Prompt:
Leaving the pictures aside, reproduce the data in full and word for word.

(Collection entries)
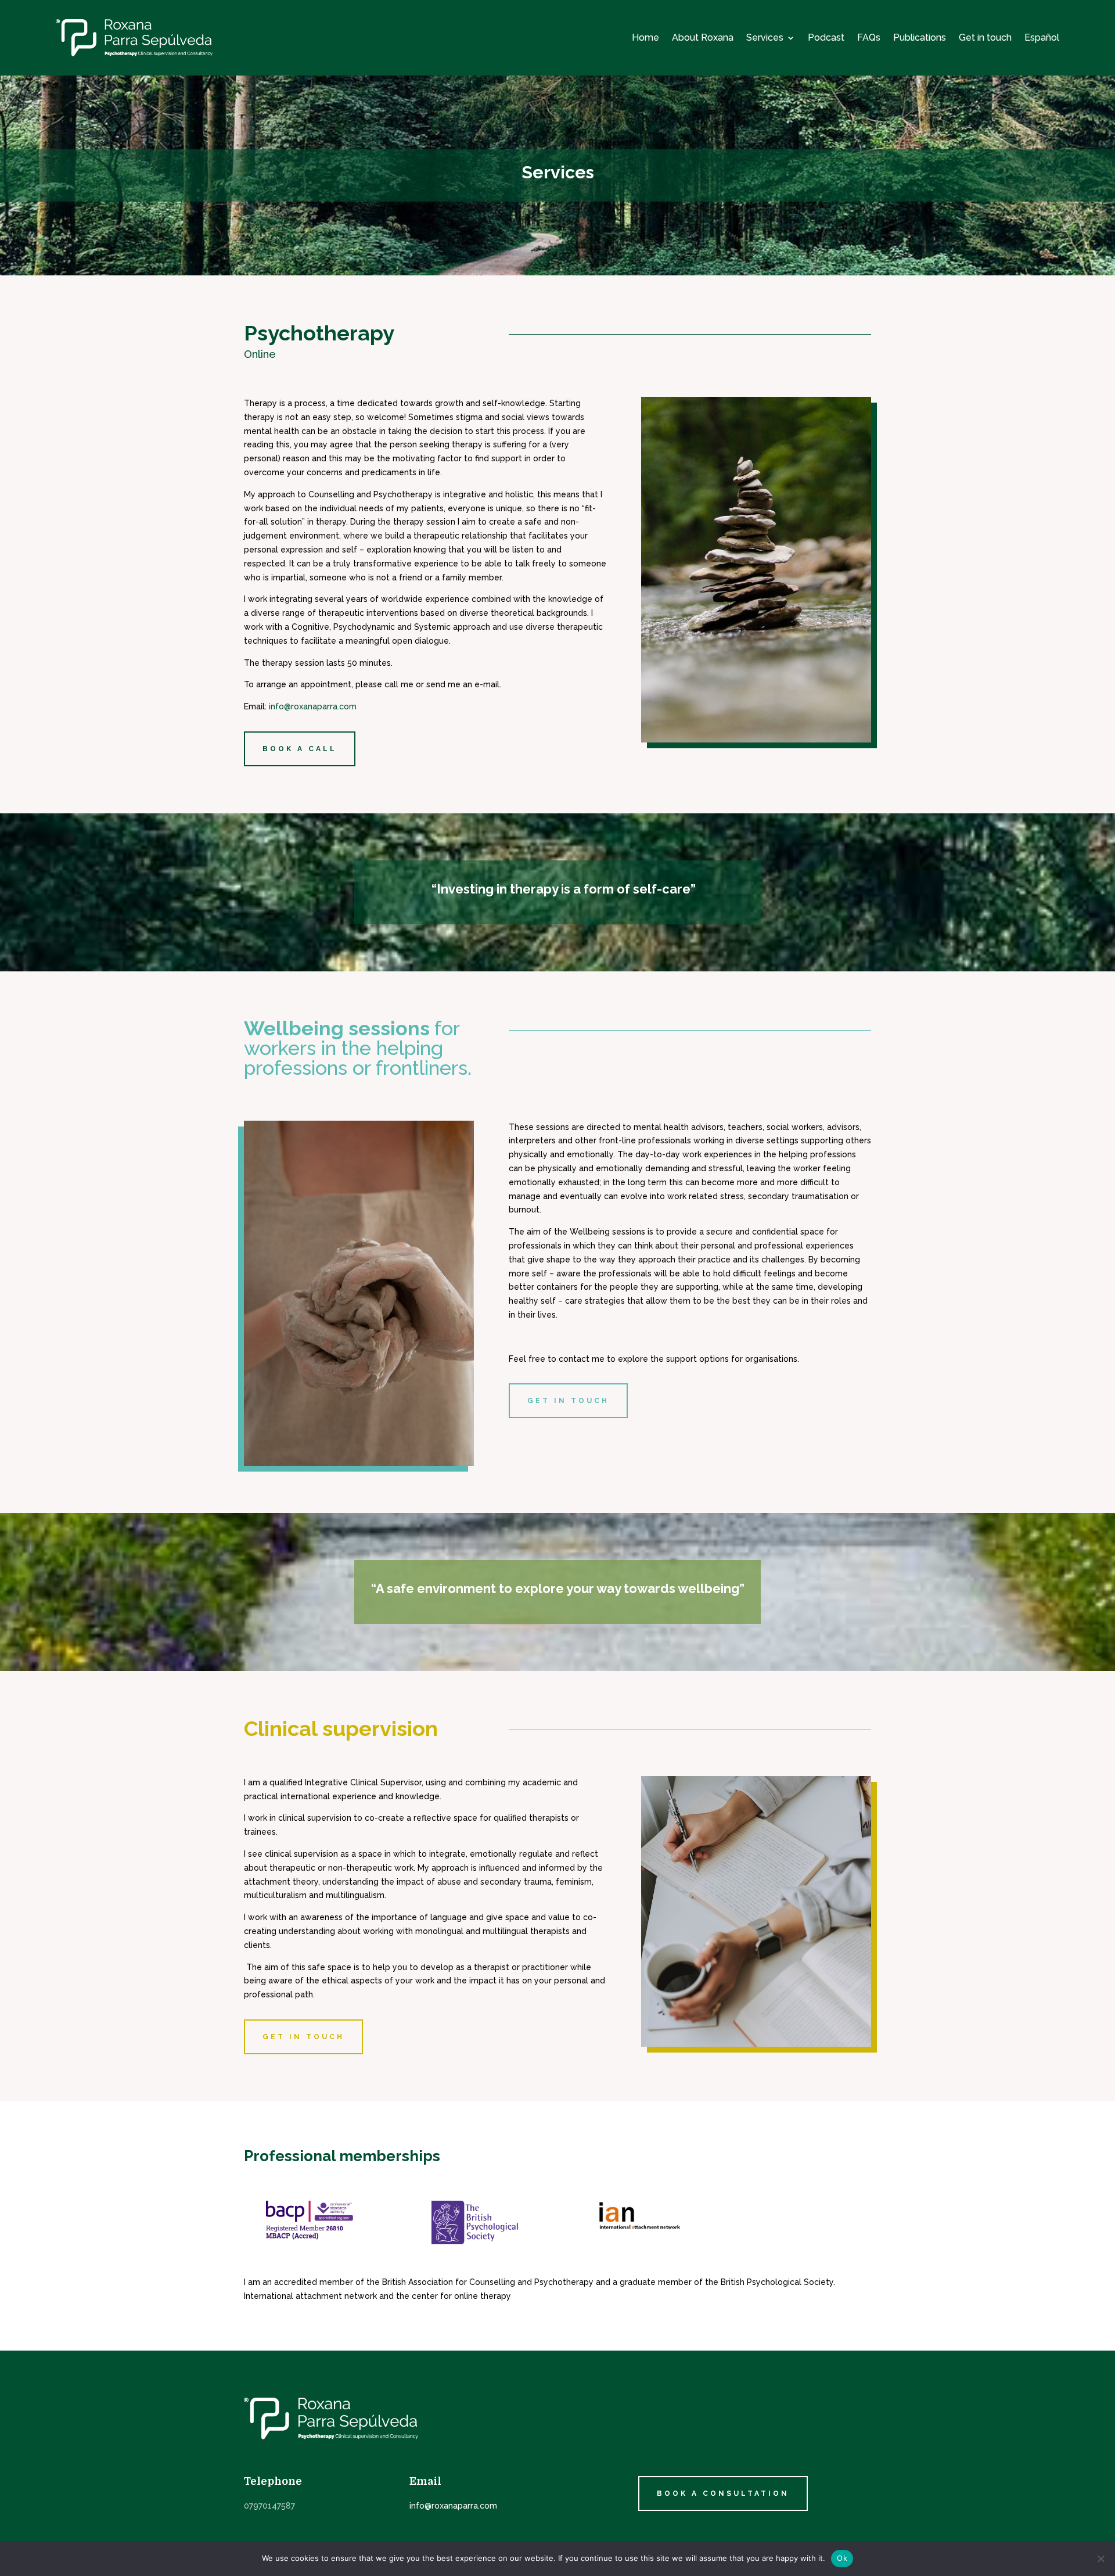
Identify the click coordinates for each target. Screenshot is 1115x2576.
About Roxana (702, 37)
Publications (919, 37)
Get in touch (985, 37)
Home (645, 37)
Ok (842, 2558)
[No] (1100, 2558)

Worked solution:
Identify the click coordinates for each target. Screenshot is 1115x2576.
About Roxana (702, 37)
Publications (919, 37)
Get in touch (985, 37)
Home (645, 37)
Ok (842, 2558)
[No] (1100, 2558)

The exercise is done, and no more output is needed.